How your trees will fare in the winter will depend on the type of tree and the maintenance they need. However, there are standard tree safety rules you should follow to give them the best chance of making it through the winter in good health.
It is also important to note if you feel your trees are experiencing any serious health or safety issues, call a certified arborist to conduct an inspection and carry out any necessary maintenance.
It is tempting to shake the limbs of trees that have been loaded with snow. The snow that builds up after a heavy snowfall can make limbs look vulnerable and droopy. The thing is, by trying to help your trees, you may end up inadvertently damaging the limbs. Trees have lived for millions of years and have grown through snowstorms without human intervention for much of that time.

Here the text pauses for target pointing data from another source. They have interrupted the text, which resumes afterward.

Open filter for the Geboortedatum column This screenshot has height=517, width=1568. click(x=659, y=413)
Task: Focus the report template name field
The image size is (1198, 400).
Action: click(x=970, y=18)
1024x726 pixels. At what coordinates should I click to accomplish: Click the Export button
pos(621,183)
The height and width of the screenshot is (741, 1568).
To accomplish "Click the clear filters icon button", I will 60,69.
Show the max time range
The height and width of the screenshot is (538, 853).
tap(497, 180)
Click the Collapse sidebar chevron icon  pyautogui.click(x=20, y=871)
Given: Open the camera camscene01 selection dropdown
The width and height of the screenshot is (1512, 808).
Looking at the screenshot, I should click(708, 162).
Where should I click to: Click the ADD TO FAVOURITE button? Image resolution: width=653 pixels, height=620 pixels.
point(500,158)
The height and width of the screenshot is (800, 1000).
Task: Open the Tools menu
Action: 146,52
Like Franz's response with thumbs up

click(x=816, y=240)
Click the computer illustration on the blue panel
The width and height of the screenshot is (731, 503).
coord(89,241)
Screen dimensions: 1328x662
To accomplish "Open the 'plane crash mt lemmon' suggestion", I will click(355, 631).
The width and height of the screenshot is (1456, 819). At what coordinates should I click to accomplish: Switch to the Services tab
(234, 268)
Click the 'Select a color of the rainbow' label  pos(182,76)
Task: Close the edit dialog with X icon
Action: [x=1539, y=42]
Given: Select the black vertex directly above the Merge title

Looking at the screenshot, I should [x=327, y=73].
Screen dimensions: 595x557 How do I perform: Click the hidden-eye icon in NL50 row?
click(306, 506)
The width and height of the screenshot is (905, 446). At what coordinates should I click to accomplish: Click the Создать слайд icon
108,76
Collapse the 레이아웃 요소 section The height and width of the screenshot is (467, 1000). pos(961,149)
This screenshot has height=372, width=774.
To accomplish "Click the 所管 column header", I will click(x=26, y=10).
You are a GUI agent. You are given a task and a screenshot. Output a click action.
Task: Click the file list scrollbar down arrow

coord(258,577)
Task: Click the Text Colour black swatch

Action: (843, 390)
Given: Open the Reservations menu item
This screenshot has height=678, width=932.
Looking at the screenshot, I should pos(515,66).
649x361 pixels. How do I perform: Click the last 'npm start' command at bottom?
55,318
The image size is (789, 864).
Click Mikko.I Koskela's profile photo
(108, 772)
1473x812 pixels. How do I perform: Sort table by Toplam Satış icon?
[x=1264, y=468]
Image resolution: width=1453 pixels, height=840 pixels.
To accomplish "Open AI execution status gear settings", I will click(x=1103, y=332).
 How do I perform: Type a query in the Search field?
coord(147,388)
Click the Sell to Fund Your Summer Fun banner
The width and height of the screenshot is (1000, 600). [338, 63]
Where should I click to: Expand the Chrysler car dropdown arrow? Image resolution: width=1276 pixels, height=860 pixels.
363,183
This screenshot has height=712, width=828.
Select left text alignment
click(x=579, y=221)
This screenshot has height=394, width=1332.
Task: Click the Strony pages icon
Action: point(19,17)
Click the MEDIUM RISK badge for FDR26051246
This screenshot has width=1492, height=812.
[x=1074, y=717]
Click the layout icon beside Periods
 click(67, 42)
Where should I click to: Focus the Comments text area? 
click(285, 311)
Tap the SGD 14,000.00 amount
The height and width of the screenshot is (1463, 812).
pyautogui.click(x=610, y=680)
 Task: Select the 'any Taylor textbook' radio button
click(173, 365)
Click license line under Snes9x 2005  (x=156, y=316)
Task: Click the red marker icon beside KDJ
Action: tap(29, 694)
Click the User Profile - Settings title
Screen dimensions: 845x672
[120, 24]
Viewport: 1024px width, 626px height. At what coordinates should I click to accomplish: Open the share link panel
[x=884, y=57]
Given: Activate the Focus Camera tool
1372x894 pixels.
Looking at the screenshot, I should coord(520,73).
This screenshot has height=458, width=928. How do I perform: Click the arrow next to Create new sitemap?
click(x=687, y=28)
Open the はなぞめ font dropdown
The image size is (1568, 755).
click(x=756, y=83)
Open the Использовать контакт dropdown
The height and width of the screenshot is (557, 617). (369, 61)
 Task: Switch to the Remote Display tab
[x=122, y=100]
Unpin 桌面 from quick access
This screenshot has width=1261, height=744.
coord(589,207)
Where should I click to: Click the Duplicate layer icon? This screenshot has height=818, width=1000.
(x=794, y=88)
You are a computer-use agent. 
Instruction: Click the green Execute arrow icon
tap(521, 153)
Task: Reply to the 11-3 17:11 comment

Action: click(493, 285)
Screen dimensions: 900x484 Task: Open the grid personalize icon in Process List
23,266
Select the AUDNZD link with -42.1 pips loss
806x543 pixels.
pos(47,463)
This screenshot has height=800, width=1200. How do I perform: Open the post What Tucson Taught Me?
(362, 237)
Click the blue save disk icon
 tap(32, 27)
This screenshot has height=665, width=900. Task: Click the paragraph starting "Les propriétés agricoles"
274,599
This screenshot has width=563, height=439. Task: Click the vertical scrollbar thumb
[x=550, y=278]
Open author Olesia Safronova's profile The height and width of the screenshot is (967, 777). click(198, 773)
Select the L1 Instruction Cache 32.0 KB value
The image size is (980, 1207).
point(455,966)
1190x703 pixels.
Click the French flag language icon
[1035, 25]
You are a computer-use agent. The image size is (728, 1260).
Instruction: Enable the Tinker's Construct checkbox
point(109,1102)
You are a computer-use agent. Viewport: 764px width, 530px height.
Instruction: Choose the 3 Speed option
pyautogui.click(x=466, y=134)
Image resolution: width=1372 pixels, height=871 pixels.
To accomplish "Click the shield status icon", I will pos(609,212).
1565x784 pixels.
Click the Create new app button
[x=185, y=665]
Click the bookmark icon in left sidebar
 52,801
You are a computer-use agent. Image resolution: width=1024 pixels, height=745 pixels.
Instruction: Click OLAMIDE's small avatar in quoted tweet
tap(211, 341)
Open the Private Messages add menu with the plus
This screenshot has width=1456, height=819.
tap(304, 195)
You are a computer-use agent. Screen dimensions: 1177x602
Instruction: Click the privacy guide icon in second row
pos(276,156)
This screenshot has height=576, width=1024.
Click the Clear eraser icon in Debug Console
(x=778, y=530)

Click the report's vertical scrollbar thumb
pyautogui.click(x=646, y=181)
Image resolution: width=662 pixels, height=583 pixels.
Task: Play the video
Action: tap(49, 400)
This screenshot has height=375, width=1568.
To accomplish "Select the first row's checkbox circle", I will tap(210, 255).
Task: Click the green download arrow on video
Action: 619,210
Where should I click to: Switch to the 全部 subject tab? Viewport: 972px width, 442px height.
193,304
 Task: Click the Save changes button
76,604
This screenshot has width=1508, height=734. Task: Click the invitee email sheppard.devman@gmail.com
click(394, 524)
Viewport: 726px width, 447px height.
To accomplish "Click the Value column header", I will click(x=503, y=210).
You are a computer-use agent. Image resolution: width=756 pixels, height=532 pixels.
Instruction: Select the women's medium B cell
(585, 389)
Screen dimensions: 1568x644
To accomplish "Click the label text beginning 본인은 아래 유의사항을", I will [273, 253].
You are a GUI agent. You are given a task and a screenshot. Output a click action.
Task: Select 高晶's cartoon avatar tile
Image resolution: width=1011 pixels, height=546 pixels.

The bottom line: trees are much more resilient than owners often realize, which leads to unnecessary attempts at intervention where the tree suffers damage.
Stay Off the Ice
If you find yourself watching your tree limbs for ice forming in the worst of the winter months, that is not necessarily a bad thing. It is always important to monitor the health of your trees, which includes trying to ensure limbs don’t become damaged or broken. You may begin to run into problems if you attempt to save your tree from icy limbs, however.
Climbing an icy tree is never advisable. It is difficult enough to safely climb a tree when it isn’t covered in a sheet of ice or frost. Check from ground level for damaged limbs and keep an eye on things until the tree thaws out. You don’t have to panic if there are a few limbs that have suffered slight-to-moderate damage.